— Start of DATA LISTING —

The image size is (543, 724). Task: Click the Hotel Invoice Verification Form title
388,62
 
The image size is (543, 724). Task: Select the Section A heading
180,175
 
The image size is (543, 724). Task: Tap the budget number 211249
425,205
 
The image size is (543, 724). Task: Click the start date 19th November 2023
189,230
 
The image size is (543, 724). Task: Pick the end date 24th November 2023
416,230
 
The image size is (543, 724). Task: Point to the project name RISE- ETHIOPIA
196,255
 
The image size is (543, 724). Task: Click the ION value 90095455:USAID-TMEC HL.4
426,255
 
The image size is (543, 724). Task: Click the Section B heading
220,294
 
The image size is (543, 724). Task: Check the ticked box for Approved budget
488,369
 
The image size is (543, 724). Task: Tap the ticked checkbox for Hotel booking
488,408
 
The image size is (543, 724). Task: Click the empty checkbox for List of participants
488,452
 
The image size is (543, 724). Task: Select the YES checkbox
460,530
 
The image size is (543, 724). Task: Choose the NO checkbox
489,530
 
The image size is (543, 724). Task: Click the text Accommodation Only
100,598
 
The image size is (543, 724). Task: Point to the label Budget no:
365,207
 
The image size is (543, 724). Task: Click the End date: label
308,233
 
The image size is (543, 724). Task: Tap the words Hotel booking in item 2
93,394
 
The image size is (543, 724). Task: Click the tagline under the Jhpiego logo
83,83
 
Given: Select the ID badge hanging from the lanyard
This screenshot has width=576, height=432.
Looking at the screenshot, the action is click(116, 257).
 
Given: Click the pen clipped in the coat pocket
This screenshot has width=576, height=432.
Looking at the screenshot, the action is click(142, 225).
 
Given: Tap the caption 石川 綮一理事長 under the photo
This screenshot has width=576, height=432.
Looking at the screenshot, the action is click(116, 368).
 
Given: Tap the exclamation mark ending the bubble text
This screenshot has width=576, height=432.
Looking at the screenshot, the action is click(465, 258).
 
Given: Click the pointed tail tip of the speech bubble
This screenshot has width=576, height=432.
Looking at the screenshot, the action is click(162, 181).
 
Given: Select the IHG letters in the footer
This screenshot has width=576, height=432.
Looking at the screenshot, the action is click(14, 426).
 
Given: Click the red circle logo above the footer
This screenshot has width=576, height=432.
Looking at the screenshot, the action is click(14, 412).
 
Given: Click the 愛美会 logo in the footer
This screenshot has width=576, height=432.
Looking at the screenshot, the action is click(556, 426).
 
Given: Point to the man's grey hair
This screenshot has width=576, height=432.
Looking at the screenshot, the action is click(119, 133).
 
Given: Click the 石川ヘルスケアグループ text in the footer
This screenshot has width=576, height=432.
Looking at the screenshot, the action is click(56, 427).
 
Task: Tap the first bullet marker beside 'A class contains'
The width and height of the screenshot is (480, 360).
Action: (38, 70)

— End of DATA LISTING —

SET TASK ▸ Count the lines in the entries above that contain the string "Section", matching case exactly. Reply with the number only.

EXERCISE SOLUTION ▸ 2